### PROMPT
The response must consist of the lines below from the one with "Глава 73. [исключена] (88, 848)" through the one with "Akceptuję wszystkie (28, 2568)", exactly as they appear and with both ends kept.
..............................
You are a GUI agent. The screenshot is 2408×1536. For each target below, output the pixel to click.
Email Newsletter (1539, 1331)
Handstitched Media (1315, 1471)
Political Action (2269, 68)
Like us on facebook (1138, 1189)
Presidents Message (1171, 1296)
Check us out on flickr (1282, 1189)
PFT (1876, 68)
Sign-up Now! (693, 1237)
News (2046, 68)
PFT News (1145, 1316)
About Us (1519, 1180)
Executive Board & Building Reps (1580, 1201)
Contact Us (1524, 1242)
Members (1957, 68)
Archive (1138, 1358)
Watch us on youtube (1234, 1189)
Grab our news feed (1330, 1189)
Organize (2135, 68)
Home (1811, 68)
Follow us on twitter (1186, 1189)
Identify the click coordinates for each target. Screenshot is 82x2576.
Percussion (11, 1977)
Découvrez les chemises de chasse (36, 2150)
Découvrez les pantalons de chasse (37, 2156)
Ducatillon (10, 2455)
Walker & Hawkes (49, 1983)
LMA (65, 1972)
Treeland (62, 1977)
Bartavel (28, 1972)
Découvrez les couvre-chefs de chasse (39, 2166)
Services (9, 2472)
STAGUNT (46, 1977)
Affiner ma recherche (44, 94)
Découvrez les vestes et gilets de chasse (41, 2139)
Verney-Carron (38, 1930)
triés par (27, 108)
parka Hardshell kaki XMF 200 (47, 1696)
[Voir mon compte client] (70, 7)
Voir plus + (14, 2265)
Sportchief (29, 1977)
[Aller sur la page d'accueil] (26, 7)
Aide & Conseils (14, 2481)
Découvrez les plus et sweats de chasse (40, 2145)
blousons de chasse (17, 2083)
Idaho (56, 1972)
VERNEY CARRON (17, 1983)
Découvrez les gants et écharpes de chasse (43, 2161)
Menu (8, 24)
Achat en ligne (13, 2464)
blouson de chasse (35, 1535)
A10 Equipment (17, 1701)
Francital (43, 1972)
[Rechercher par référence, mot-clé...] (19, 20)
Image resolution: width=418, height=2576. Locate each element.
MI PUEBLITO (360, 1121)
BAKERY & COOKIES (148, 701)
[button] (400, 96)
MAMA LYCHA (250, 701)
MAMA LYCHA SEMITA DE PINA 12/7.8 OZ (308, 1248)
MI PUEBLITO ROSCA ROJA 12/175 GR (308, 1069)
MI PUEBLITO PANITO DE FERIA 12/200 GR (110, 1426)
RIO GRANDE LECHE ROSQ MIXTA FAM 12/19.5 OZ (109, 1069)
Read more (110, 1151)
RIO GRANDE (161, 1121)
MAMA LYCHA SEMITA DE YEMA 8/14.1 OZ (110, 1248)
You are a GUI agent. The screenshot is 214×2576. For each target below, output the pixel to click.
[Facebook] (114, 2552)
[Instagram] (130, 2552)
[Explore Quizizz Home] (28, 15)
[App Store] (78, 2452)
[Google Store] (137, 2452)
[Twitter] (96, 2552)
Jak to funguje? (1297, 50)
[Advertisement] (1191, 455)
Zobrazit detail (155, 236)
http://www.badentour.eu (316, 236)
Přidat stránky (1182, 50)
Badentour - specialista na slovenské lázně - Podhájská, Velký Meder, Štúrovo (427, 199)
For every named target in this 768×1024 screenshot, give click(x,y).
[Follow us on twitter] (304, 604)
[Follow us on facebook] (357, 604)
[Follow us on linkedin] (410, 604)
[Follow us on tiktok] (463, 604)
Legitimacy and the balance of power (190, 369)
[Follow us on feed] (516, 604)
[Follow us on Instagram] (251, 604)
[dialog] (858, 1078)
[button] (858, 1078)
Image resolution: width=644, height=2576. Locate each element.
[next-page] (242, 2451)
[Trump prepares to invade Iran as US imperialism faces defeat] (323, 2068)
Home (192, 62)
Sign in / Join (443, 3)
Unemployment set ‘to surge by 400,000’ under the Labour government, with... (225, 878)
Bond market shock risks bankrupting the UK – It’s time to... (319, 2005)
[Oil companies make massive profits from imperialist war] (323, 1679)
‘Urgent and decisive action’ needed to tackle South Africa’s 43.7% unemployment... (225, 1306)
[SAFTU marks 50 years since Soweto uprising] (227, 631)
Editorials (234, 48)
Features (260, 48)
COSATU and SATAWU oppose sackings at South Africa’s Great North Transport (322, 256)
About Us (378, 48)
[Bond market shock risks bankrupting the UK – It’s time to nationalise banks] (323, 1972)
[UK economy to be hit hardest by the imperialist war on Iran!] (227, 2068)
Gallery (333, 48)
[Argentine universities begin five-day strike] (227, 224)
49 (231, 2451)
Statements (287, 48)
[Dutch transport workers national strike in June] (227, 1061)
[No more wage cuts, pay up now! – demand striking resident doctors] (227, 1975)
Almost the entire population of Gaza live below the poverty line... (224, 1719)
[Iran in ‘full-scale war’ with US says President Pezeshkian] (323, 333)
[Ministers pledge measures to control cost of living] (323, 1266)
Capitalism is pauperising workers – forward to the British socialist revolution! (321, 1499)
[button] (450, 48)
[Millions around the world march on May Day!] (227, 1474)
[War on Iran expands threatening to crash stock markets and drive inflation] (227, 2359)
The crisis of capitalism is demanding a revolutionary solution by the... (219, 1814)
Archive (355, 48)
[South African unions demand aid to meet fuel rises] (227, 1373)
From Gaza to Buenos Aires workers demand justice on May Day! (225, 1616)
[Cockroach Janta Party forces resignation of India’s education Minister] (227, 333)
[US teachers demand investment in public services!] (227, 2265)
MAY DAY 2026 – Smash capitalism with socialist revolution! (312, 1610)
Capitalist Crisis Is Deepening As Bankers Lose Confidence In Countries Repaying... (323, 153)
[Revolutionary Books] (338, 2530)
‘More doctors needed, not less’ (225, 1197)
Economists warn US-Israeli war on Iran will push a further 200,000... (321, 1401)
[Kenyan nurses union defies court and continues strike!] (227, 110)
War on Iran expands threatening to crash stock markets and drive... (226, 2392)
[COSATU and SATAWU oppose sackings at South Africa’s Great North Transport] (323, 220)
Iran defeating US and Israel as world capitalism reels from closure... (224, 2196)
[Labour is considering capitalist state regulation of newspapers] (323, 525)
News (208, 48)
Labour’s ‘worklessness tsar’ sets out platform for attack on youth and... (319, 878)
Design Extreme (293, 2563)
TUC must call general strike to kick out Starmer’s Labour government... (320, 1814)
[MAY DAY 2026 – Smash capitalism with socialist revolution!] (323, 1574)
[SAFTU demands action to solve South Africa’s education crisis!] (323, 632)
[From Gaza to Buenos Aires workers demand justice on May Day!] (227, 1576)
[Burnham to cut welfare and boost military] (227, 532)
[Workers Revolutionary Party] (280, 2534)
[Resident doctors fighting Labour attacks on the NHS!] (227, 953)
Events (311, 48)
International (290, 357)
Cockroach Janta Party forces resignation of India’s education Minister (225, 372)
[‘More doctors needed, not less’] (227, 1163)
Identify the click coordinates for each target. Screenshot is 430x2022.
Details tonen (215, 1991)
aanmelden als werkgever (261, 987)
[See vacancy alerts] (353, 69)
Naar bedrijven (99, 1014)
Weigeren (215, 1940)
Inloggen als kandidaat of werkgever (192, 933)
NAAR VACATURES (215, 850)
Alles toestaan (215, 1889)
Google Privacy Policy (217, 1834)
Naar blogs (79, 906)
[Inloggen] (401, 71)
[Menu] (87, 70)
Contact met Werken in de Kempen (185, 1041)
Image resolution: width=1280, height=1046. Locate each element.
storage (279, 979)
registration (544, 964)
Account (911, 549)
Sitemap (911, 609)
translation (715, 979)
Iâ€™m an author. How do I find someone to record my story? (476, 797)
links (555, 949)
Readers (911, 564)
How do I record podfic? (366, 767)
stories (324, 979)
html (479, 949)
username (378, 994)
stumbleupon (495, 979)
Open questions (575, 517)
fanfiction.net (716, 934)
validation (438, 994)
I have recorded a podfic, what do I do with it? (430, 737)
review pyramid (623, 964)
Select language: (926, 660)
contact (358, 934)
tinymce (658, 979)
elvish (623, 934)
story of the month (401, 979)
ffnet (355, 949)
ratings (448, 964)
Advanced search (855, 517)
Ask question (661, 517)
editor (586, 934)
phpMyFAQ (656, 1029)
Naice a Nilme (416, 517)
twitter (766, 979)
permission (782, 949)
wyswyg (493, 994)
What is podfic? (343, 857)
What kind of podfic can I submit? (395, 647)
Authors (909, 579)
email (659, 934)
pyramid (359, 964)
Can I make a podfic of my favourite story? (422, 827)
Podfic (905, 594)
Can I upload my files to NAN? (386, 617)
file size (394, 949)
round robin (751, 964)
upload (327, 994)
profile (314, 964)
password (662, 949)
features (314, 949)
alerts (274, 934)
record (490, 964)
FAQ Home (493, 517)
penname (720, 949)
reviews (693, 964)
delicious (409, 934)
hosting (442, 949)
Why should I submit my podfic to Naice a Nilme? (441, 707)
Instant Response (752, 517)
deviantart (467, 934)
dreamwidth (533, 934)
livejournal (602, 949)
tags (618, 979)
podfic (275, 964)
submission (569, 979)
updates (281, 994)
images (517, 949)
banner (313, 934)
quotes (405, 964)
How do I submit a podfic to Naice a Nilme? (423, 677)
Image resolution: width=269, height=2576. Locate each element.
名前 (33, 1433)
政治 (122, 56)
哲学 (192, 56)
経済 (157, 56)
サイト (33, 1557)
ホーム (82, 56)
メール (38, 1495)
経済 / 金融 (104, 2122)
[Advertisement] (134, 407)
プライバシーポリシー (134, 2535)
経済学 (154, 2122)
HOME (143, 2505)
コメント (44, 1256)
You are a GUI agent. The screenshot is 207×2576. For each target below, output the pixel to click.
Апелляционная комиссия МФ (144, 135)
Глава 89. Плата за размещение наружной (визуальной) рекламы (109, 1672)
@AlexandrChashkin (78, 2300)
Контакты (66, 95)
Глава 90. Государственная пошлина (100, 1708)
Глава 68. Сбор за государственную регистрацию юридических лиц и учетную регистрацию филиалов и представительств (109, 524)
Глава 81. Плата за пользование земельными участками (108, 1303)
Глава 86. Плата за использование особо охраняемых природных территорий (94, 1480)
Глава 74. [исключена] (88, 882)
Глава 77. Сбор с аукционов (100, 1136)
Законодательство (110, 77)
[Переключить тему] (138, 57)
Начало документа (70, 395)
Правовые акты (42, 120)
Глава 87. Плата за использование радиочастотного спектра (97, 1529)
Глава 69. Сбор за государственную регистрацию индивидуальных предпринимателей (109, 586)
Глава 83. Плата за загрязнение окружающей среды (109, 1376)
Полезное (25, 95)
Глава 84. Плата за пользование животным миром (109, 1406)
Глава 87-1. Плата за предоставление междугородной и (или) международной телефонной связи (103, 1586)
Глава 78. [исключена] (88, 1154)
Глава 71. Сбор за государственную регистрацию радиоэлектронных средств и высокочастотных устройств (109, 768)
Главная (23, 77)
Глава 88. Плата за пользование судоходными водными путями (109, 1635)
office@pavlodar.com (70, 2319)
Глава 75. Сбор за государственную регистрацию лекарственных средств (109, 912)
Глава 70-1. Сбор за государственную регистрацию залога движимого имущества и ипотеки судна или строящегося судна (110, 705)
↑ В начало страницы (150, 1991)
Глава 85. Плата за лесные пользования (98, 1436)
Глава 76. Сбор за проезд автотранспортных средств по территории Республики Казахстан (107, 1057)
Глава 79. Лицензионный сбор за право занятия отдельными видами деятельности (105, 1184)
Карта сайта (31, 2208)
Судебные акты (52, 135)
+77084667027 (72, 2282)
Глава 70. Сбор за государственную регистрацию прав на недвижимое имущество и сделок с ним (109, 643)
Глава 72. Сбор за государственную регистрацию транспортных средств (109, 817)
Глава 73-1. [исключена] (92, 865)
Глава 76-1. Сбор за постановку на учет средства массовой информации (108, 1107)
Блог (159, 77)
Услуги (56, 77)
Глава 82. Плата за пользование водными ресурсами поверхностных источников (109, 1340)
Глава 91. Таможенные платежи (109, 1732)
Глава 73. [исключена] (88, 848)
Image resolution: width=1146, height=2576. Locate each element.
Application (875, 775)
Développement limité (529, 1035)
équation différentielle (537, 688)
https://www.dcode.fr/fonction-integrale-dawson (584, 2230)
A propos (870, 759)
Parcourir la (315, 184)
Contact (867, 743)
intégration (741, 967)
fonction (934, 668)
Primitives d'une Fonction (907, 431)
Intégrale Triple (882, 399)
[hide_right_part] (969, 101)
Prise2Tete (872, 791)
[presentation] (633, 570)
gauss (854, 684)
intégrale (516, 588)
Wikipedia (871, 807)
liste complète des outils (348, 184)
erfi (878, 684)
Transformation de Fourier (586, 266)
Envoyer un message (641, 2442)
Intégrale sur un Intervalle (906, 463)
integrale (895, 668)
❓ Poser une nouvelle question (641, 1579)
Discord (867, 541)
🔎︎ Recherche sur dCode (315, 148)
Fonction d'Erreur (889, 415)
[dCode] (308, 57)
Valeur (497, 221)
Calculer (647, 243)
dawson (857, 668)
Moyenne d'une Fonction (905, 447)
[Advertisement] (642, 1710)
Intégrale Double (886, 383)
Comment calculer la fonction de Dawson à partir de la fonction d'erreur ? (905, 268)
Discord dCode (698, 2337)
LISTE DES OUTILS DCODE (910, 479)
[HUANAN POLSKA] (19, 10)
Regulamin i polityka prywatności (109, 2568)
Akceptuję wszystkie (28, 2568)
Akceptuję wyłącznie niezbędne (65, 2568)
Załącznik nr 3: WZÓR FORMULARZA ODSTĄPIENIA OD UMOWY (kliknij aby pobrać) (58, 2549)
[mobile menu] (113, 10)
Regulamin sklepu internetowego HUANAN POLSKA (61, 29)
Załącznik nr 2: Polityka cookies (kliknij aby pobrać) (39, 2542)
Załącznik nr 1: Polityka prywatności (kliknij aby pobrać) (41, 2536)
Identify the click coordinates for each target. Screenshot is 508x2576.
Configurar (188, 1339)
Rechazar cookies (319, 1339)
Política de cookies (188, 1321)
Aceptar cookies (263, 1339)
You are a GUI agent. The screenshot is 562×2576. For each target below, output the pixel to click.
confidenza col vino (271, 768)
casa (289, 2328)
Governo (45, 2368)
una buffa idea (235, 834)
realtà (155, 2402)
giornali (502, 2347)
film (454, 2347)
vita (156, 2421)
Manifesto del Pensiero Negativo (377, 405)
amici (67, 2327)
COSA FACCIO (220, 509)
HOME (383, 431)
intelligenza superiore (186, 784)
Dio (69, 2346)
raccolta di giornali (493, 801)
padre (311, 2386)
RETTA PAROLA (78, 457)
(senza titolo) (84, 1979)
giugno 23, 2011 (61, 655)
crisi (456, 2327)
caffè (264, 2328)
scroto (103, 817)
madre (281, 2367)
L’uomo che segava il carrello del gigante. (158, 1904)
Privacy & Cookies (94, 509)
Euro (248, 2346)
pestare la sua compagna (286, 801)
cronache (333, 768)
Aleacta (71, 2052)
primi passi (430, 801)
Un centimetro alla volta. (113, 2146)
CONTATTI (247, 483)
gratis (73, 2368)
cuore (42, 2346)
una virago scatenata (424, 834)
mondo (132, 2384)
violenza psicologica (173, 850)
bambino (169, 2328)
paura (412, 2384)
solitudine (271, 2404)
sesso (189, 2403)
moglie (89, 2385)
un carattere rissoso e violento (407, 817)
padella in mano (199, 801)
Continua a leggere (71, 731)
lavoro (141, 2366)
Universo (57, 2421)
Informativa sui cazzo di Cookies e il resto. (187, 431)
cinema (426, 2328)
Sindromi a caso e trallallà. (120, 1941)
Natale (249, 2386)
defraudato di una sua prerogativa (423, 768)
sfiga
..............................
### ANSWER
Глава 73. [исключена] (88, 848)
Image resolution: width=1146, height=2576. Locate each element.
Application (875, 775)
Développement limité (529, 1035)
équation différentielle (537, 688)
https://www.dcode.fr/fonction-integrale-dawson (584, 2230)
A propos (870, 759)
Parcourir la (315, 184)
Contact (867, 743)
intégration (741, 967)
fonction (934, 668)
Primitives d'une Fonction (907, 431)
Intégrale Triple (882, 399)
[hide_right_part] (969, 101)
Prise2Tete (872, 791)
[presentation] (633, 570)
gauss (854, 684)
intégrale (516, 588)
Wikipedia (871, 807)
liste complète des outils (348, 184)
erfi (878, 684)
Transformation de Fourier (586, 266)
Envoyer un message (641, 2442)
Intégrale sur un Intervalle (906, 463)
integrale (895, 668)
❓ Poser une nouvelle question (641, 1579)
Discord (867, 541)
🔎︎ Recherche sur dCode (315, 148)
Fonction d'Erreur (889, 415)
[dCode] (308, 57)
Valeur (497, 221)
Calculer (647, 243)
dawson (857, 668)
Moyenne d'une Fonction (905, 447)
[Advertisement] (642, 1710)
Intégrale Double (886, 383)
Comment calculer la fonction de Dawson à partir de la fonction d'erreur ? (905, 268)
Discord dCode (698, 2337)
LISTE DES OUTILS DCODE (910, 479)
[HUANAN POLSKA] (19, 10)
Regulamin i polityka prywatności (109, 2568)
Akceptuję wszystkie (28, 2568)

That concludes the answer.